Divorce in Washington 1843 ~ 1906
By Ralph R. Knapp.
In the matter
of divorce, the commonwealth of Washington has passed through a
social evolution. In the early part of the territorial period it
was a common practice for the legislature to enact private laws,
granting divorces. The first of these divorces on record was
granted by the Oregon territorial legislature as far back as
1843. The ease with which divorces could be obtained resulted in
a wholesale abuse of this legislative privilege. According to
Arthur A. Denny, Fayette McMullin accepted the office of
governor of the territory and came to Olympia for the expressed
purpose of obtaining such a legislative divorce. Mr. Denny was
plied to vote for the measure but refused. He never would vote
for a divorce bill, and always told the applicants to go to the
courts for their divorces. Mr. Denny's attitude on the question
was shared by many others, as the constant opposition to the
practice shows. As for Governor McMullin, he was successful in
getting his divorce. It was granted on the 25th day of January,
1858. Two other such divorces were granted at the same session.

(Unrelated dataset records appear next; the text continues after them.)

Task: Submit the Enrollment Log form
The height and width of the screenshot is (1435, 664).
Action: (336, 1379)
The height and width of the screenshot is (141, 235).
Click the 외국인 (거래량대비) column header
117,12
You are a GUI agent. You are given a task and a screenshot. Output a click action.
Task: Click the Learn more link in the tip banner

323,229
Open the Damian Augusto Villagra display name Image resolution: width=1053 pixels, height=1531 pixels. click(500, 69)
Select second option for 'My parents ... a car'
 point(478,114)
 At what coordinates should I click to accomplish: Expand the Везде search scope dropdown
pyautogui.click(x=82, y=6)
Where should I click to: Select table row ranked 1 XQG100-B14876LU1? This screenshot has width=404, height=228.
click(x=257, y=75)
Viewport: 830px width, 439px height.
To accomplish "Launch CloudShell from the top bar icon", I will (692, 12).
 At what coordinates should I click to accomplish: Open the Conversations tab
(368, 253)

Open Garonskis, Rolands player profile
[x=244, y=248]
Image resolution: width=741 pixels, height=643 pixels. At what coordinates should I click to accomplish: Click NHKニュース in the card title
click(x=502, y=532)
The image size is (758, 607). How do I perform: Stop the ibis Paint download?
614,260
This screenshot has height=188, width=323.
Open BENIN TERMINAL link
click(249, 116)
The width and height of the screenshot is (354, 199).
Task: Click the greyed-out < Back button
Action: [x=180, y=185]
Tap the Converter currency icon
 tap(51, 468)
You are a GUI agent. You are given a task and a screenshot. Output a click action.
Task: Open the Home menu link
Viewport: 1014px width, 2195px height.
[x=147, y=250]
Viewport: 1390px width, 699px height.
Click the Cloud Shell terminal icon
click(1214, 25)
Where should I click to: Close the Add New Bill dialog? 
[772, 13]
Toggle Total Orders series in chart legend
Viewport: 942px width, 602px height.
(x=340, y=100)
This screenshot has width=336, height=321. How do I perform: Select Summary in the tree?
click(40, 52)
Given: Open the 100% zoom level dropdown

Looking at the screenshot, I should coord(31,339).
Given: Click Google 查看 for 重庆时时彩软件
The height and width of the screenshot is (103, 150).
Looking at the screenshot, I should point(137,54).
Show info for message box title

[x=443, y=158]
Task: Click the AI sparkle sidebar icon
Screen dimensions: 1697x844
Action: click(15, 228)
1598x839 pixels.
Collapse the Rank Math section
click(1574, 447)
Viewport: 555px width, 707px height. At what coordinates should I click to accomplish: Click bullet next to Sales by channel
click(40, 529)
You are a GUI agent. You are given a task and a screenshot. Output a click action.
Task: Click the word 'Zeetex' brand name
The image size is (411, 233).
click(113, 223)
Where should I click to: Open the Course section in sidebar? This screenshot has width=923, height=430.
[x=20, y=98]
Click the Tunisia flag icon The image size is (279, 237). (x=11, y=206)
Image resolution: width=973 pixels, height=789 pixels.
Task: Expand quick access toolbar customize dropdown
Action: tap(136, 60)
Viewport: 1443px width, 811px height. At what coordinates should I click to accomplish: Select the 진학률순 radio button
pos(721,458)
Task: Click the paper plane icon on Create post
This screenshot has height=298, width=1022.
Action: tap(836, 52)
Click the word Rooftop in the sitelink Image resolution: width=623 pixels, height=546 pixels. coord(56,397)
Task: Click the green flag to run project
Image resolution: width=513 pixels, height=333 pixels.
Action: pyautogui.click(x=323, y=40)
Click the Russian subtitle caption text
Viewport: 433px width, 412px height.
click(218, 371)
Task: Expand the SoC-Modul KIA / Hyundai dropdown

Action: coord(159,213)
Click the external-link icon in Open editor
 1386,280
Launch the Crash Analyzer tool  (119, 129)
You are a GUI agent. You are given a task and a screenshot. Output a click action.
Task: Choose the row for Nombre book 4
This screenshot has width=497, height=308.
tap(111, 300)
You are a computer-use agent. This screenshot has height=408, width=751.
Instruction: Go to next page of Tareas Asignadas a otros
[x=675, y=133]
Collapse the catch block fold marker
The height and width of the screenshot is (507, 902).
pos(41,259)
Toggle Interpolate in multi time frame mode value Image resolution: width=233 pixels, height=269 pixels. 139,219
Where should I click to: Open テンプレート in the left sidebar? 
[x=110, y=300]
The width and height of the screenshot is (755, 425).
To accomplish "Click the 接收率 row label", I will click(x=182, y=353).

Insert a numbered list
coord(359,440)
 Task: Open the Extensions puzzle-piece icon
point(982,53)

One was granted at the following session and fifteen at the
next. The average at the next few sessions was between ten and
fifteen. McMullin afterwards married Miss Mary Wood of Olympia.
The fact that he was removed from office for incompetency in
July, 1858, will serve to give one an index to his personality.
His term of office was from 1857-59 and Charles H. Mason,
secretary of the territory, filled out the unexpired term.
A more sturdy
type of man, who served as war governor, was William Pickering.
His views on the granting of legislative divorces is but a
voicing of the general sentiment. Prior to his arrival in the
territory, unhappy married people had usually applied to the
legislature for the granting of divorces. At nearly every
session one or more acts had been passed and the divorce
business had been particularly active during the two preceding
sessions, at one of which fifteen and the other seventeen such
acts had been passed. Secretary Turney, as acting governor, had
declared against this practice in the message he sent to
legislature in December, 1861, but no attention was paid to his
recommendation that it be discontinued. Turney's attitude on the
question was expressed as follows: "All good citizens
acknowledge and respect the marriage relation. Yet, the
interests of society are often stabbed and stricken down, and
public sentiment outraged and insulted by disregarding that
sanctity, in severing those who have been united in wedlock's
holy bands. Those ties should be sundered only by courts of
competent jurisdiction, and only for one cause, the scriptural
ground for a writing of divorcement.'
Pickering's
message was but a renewal of this recommendation and his
principle points were that the law declared marriage to be a
civil contract, all breaches or violations of which were proper
subjects for the judiciary alone. The courts alone could hear
the testimony of the parties and they alone could render final
judgment and decree for alimony and determine which of the
parties should have the care and custody of the minor children.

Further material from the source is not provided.